Segment Start: Records for the task
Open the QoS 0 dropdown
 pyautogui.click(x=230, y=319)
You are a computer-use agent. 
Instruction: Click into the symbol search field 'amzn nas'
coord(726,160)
Segment End: Records for the task
Copy the records above exactly.

Exercise output.
Open the QoS 0 dropdown
 pyautogui.click(x=230, y=319)
You are a computer-use agent. 
Instruction: Click into the symbol search field 'amzn nas'
coord(726,160)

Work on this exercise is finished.